Beginning in 2001, the Fourth Circuit has flip flopped on whether a stay or dismissal is appropriate. Indeed, the Fourth Circuit has flip flopped even within the same year. In March 2001, in Bankers, the Circuit cited the FAA's requirement to stay proceedings when an issue is arbitrable and held that “[i]f the issues in the case are within the contemplation of the arbitration agreement, the FAA's stay-of-litigation provision is mandatory, and there is no discretion vested in the district court to deny the stay.” United States v. Bankers Ins. Co., 245 F.3d 315, 319 (4th Cir. 2001). Then, just three months later, in June, the Fourth Circuit held that “[n]otwithstanding the terms of § 3, ... dismissal is a proper remedy when all of the issues presented in a lawsuit are arbitrable.” Choice Hotels Int'l, Inc, v. BSR Tropicana Resort, Inc., 252 F.3d 707, 709-10 (4th Cir. 2001).
Upon review of Fourth Circuit precedent before and after Choice Hotels, this Court finds that most Fourth Circuit precedent supports the issuance of a stay when all issues in a case are arbitrable. E.g., Hooters of Am., Inc. v. Phillips, 173 F.3d 933, 937 (4th Cir. 1999); Bankers, 245 F.3d at 319; Adkins, 303 F.3d at 500; Noe v. City Nat'l Bank of W.Va., 828 Fed.Appx. 163, 165 (4th Cir. 2020). But see Choice Hotels, 252 F.3d at 709-10; Wheeling Hosp., Inc. v. Health Plan of the Upper Ohio Valley, Inc., 683 F.3d 577, 584 (4th Cir. 2012 (citing Choice Hotels)). This principle is bolstered by the text of the FAA directing courts to issue a stay. 9 U.S.C. § 3 (“[U]pon being satisfied that the issue involved in such suit or proceeding is referable to arbitration under such an agreement, shall on application of one of the parties stay the trial of the action until such arbitration has been had in accordance with the terms of the agreement.”)
Of all the Fourth Circuit precedent governing this issue, this Court finds substantial guidance from Adkins, as it was decided just one year after Choice Hotels, and is an oft- cited decision by courts applying the Fourth Circuit's standard for whether parties should be sent to arbitration. In Adkins, the Fourth Circuit plainly held that the “stay-of-litigation provision is mandatory.” 303 F.3d at 500. Given the weight of the precedent supporting a stay as the proper avenue of relief, including the Fourth Circuit's declaration in Adkins, shortly after Choice Hotels, the Court similarly finds that a stay is the appropriate counterpart to a motion to compel arbitration. Therefore, this Court finds that this matter should be stayed pending arbitration.

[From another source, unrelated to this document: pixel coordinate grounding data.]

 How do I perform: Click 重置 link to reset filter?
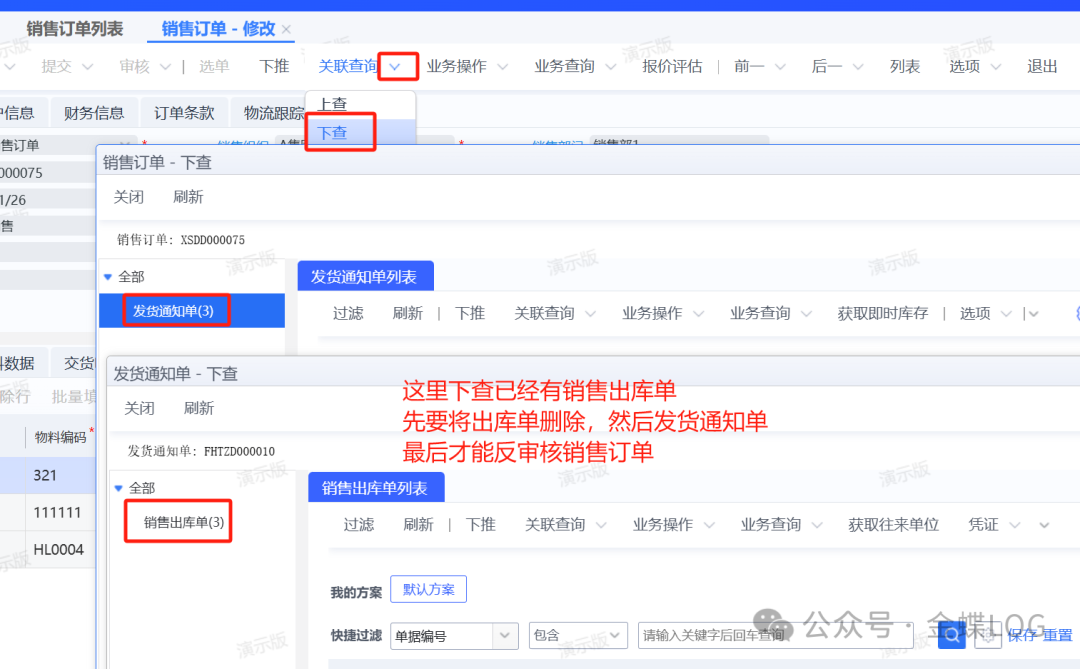pyautogui.click(x=1058, y=635)
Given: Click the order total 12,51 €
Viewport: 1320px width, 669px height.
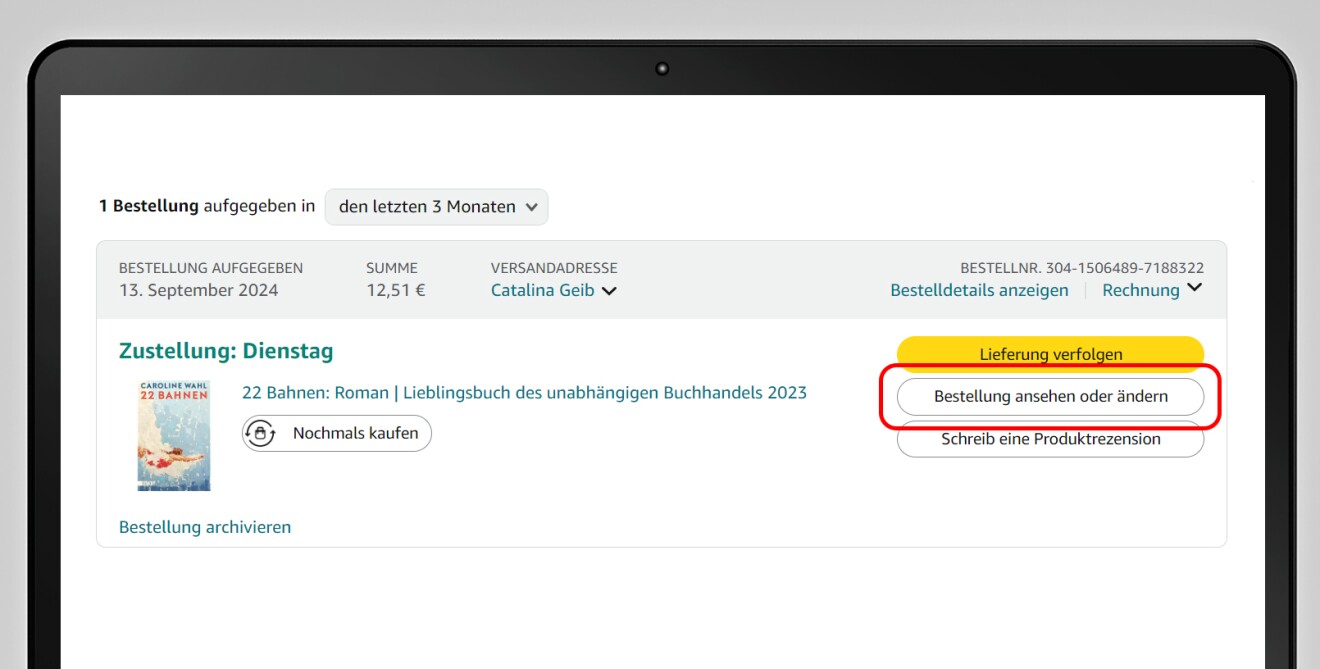Looking at the screenshot, I should pos(395,291).
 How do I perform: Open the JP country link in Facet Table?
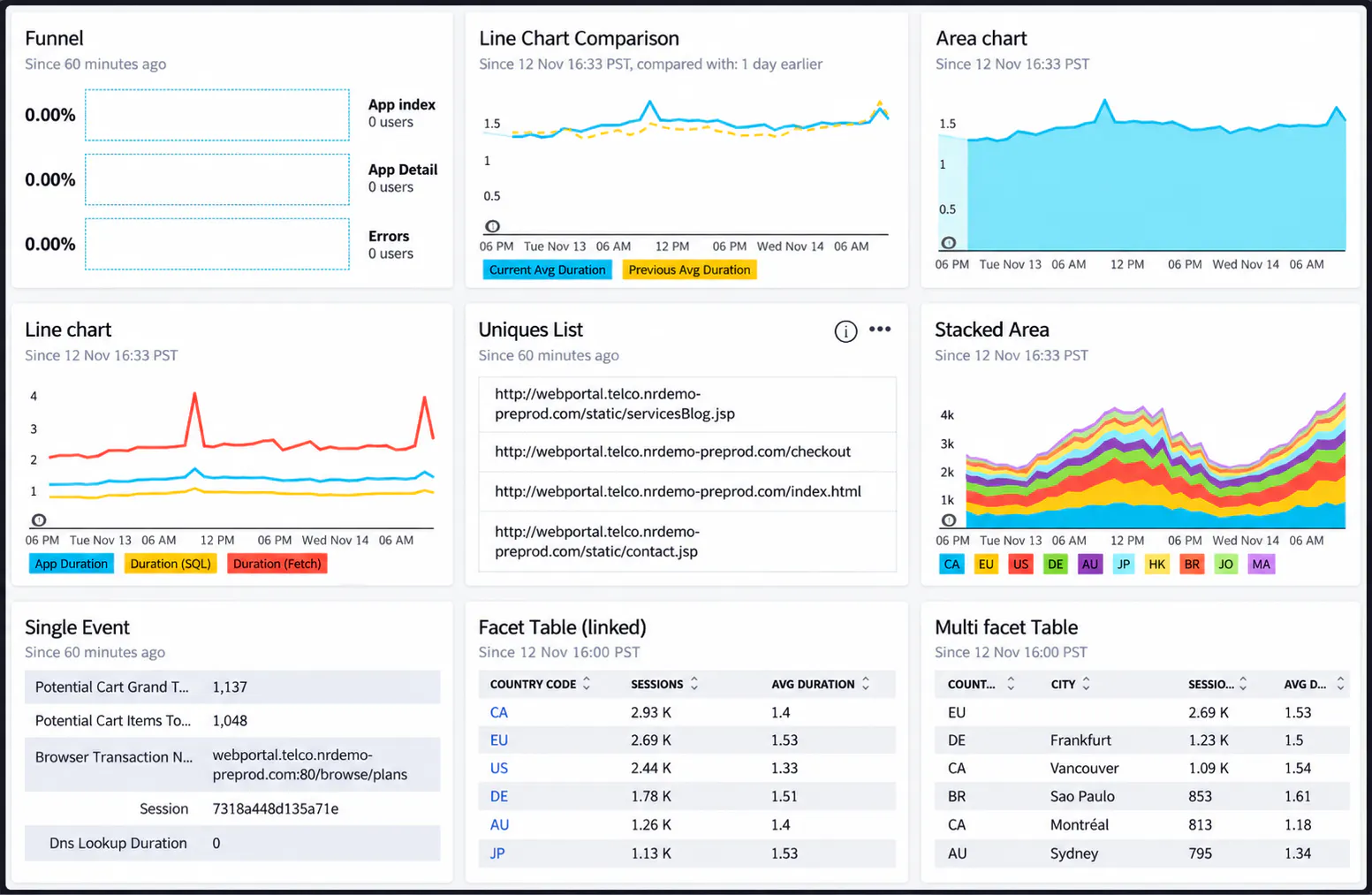pos(497,853)
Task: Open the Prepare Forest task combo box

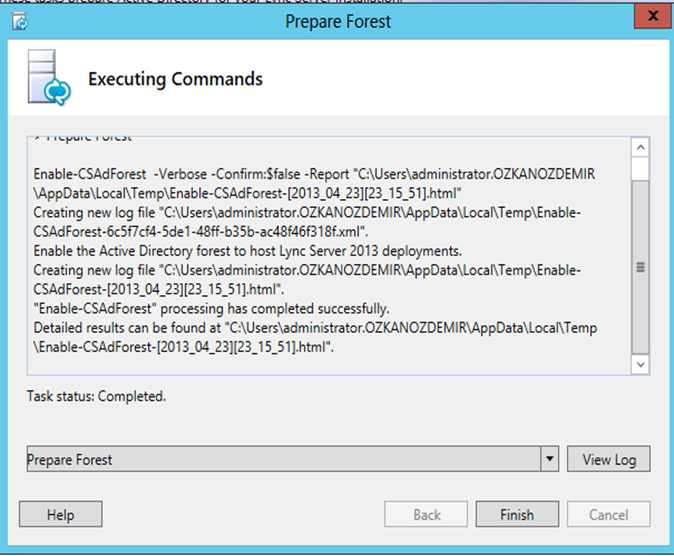Action: point(293,459)
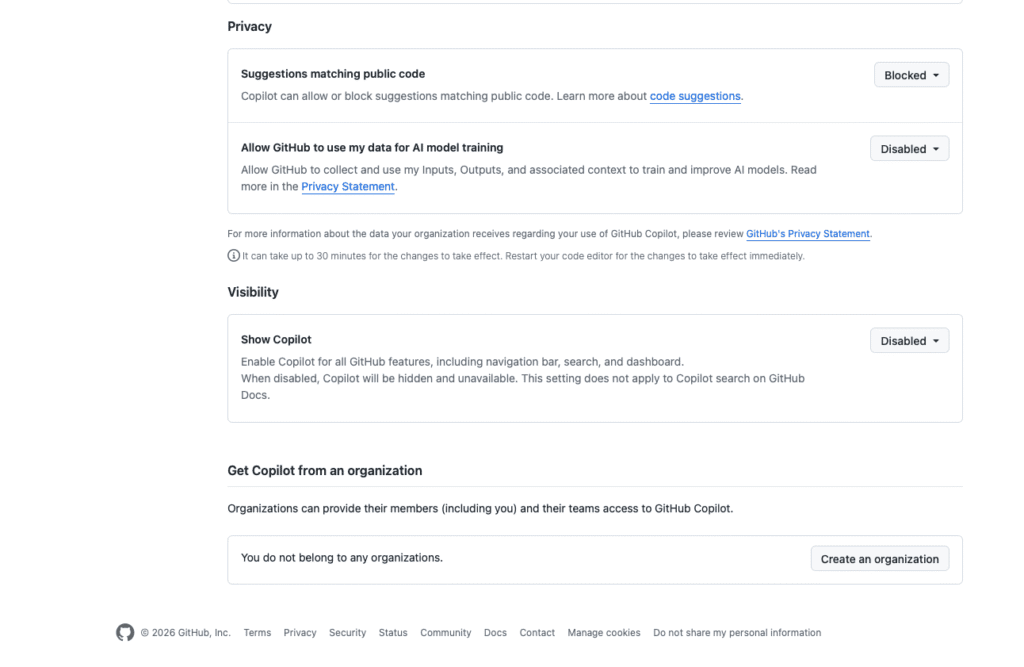Open the code suggestions link
This screenshot has height=667, width=1024.
[695, 96]
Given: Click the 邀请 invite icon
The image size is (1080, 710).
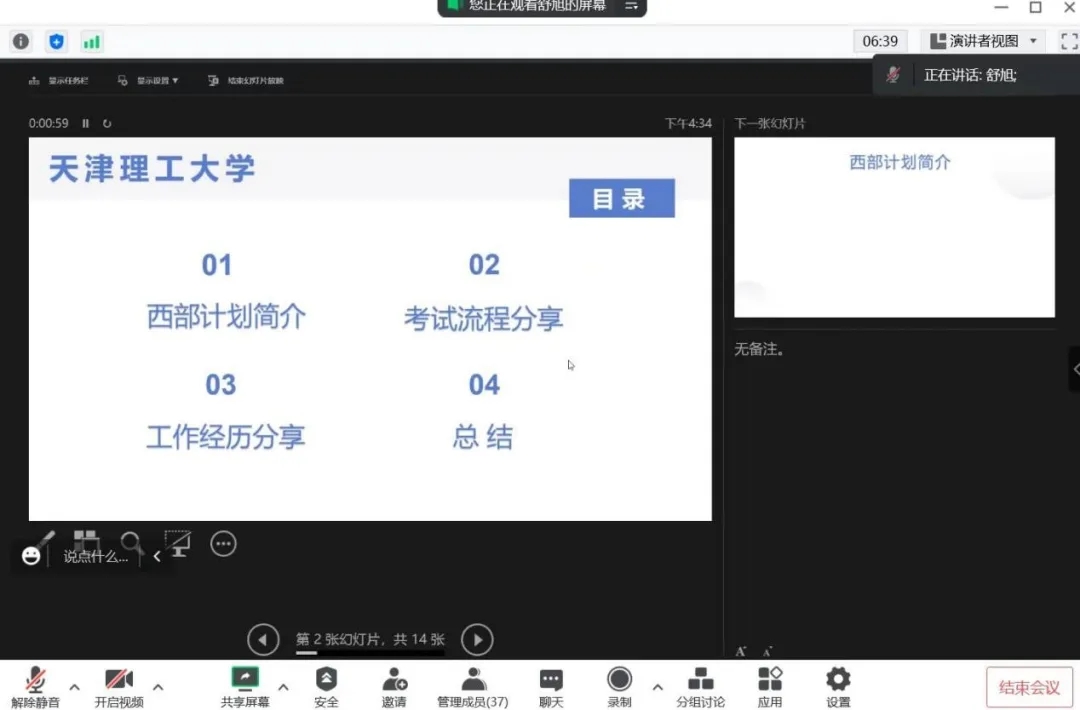Looking at the screenshot, I should [x=394, y=681].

A Westlaw search shows over four hundred cases as citing Adkins as the source for the Fourth Circuit's four-factor test governing motions to compel arbitration.
IV. Conclusion
For the reasons stated above, the Court finds that the Defendants' Motion to Compel Arbitration and, In the Alternative, Motion for Partial Dismissal [ECF No. 11] should be, and hereby is, GRANTED. The Court ORDERS that the Plaintiffs' claims be SUBMITTED TO ARBITRATION, pursuant to this Court's Order and the parties' agreement to arbitrate. The Court further ORDERS that this civil action is hereby STAYED pending completion of the arbitration proceeding. The parties are DIRECTED to notify this Court forthwith upon the conclusion of the matter.
The Clerk of Court is DIRECTED to transmit copies of this Order to all counsel of record herein.